Sunday, July 10, 2011

I Just Need Jesus

I heard a sermon today that knocked me back. He was preaching out of the book of Mark and on the faith of Joseph and the women who came to Jesus' tomb. The part that stood out to me was when Joseph went and asked for Jesus's body. He didn't ask for miracles, signs, and wonders....JUST JESUS. If Jesus never did another good thing for me, would I still follow Him? If all I got was just Jesus, would I have surrendered my life to Him? We are constantly wanting Jesus to do something for us and show us great things but what if we just wanted JESUS? When I pray, do I just pray for more of Him or more of cool things He does. I feel like when I can say all I want is Jesus, my faith will soar.

My life at this moment is in the air. I have lots of questions I want answered and healing I want to see. Josh and I have no idea what is next and that scares me to death most days.

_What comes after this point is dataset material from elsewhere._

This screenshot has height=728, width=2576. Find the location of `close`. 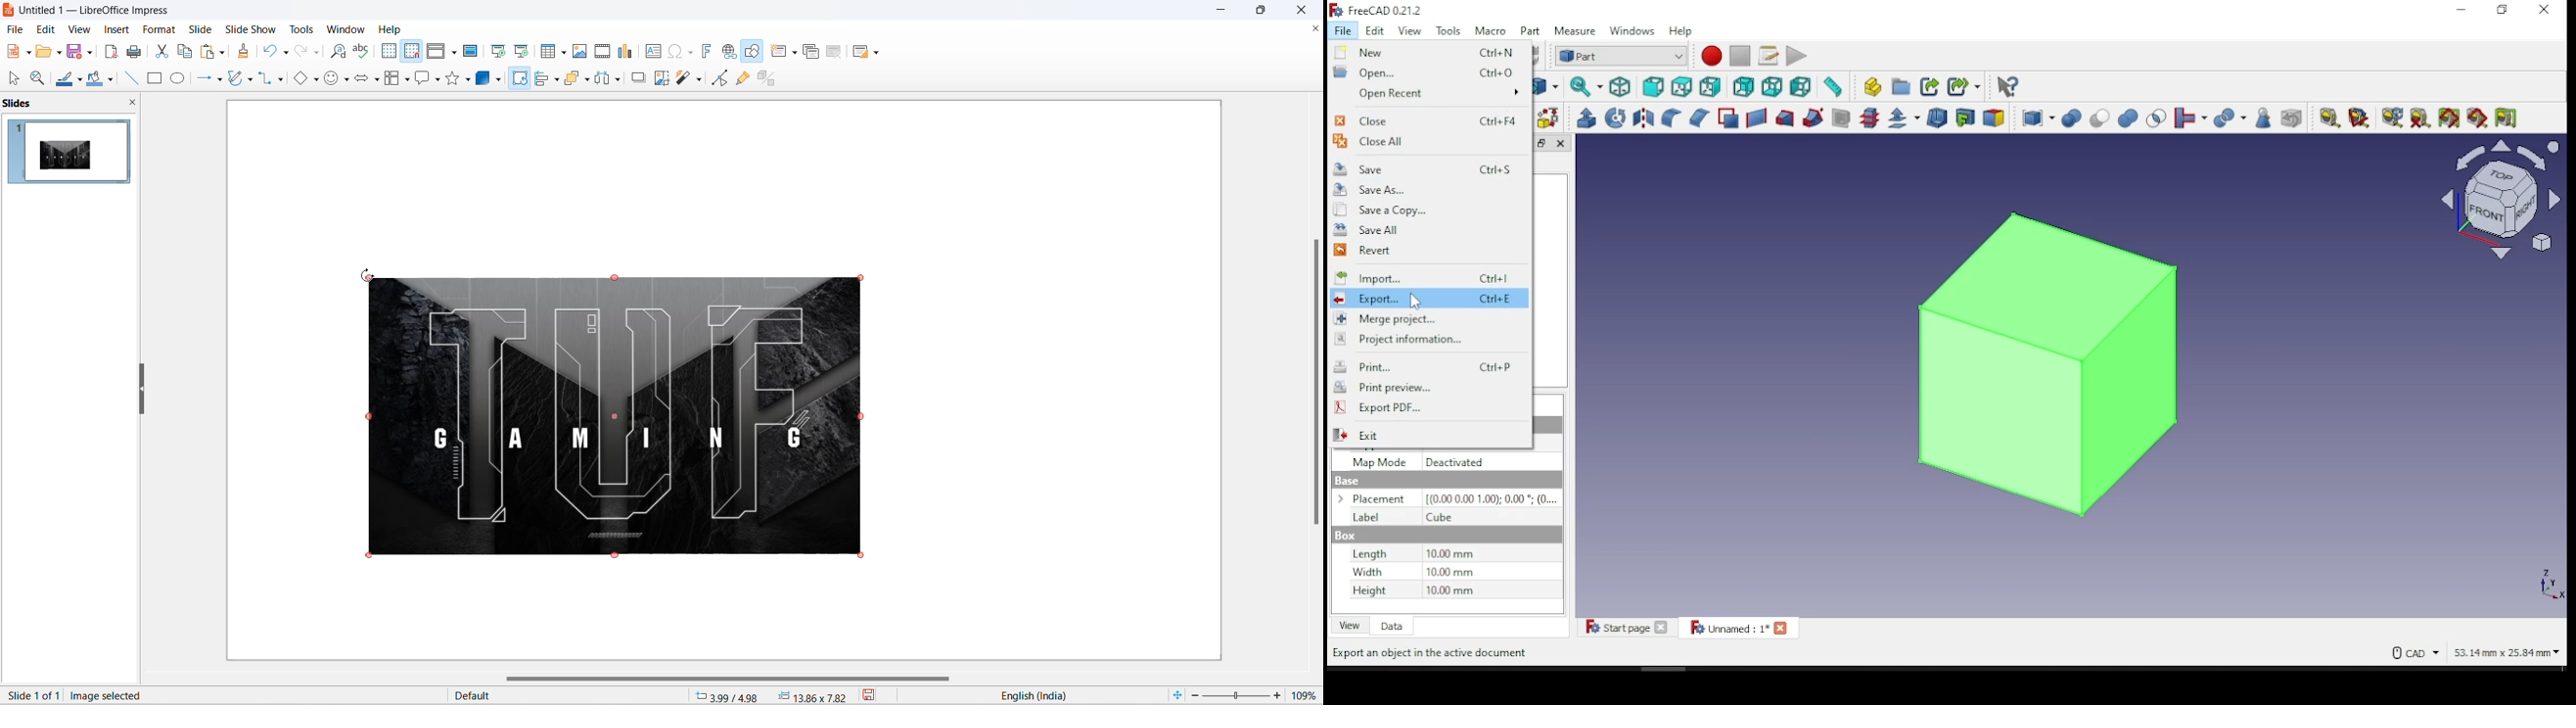

close is located at coordinates (1306, 10).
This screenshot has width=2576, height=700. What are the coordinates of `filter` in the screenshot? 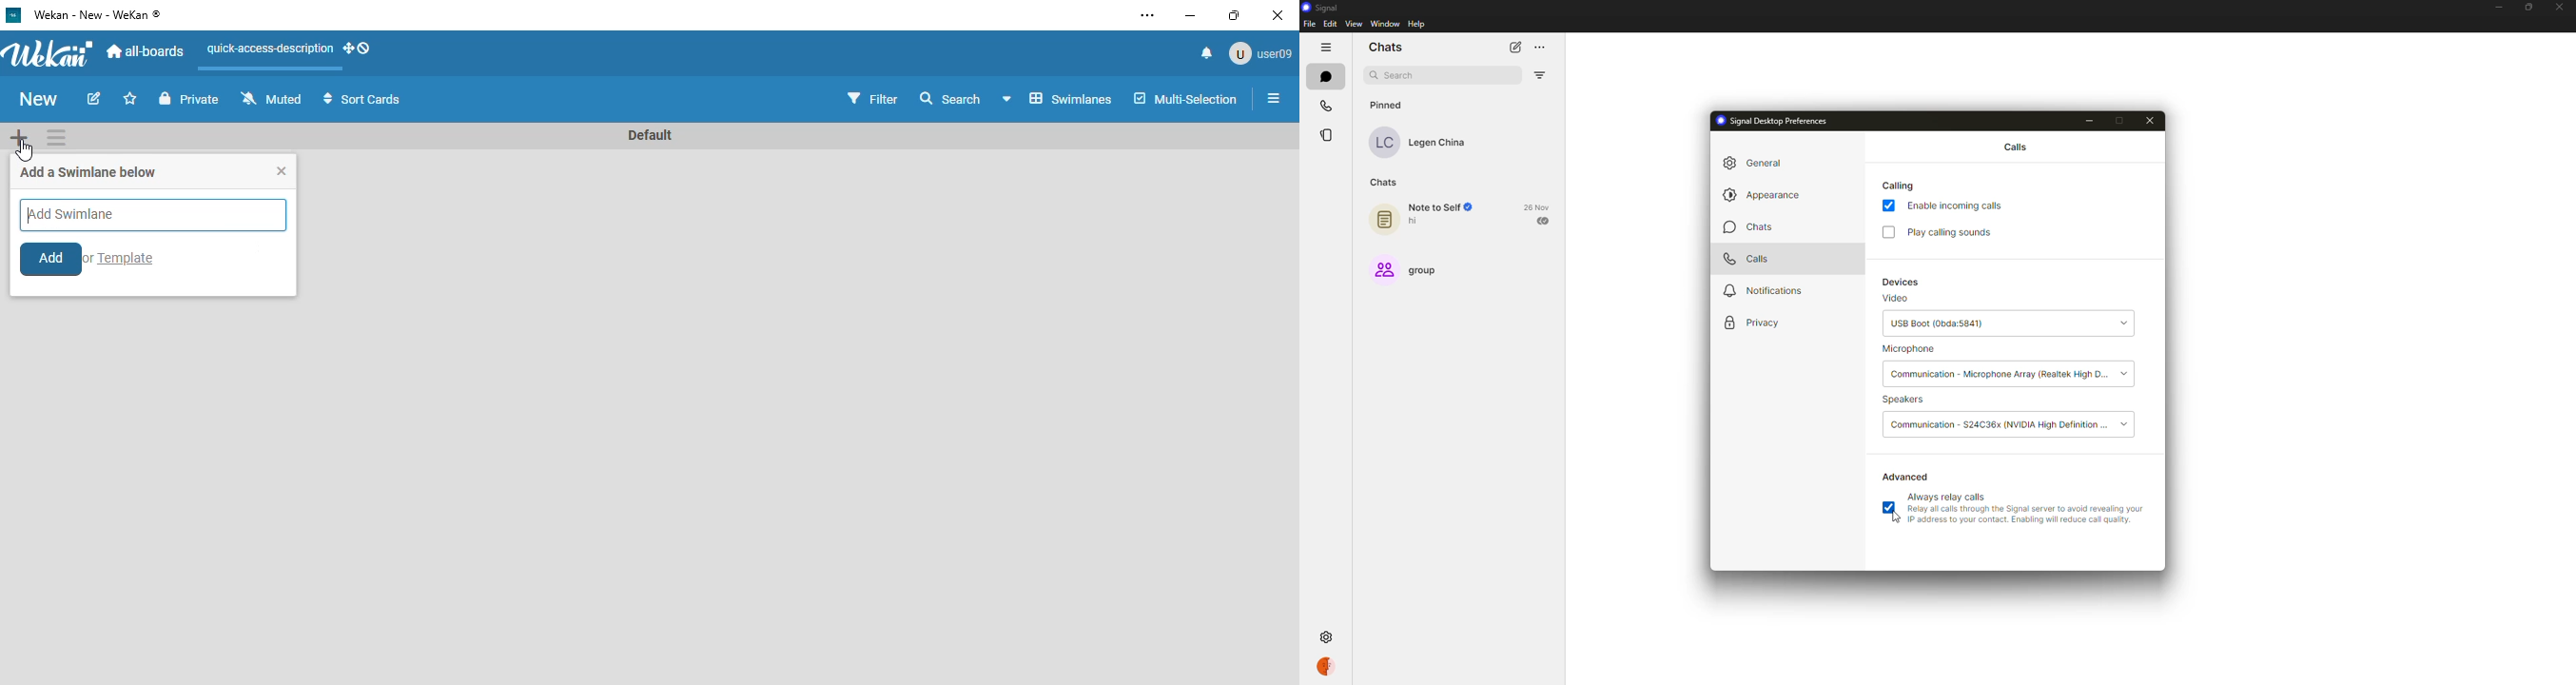 It's located at (1539, 76).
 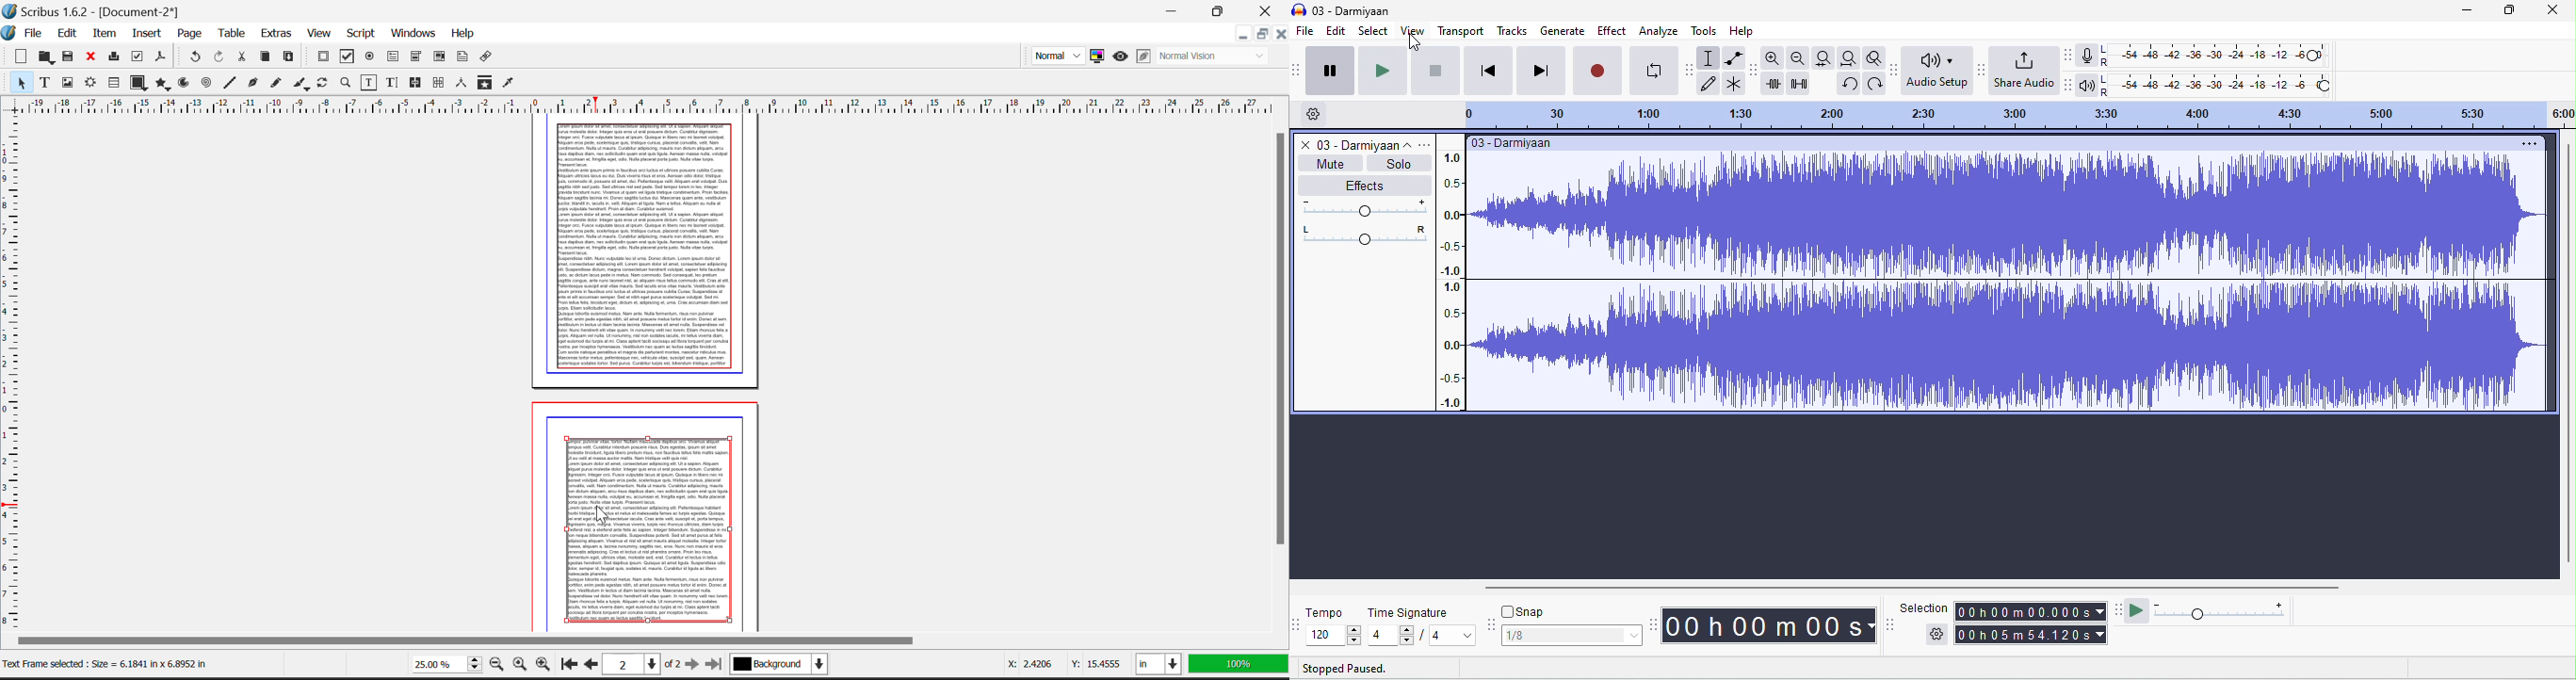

But then there are moments, when Jesus sits with me and whispers...." All you need is me." The calmness and peace is overwhelming in those moments. I like to be comfortable, who doesn't?? I WILL NEVER DO WHAT JESUS HAS FOR ME TO DO IN COMFORT!!!! I never thought I'd say those words. My faith will be based on signs and wonders instead of my Savior who just asks for surrender. So, give me Jesus!!!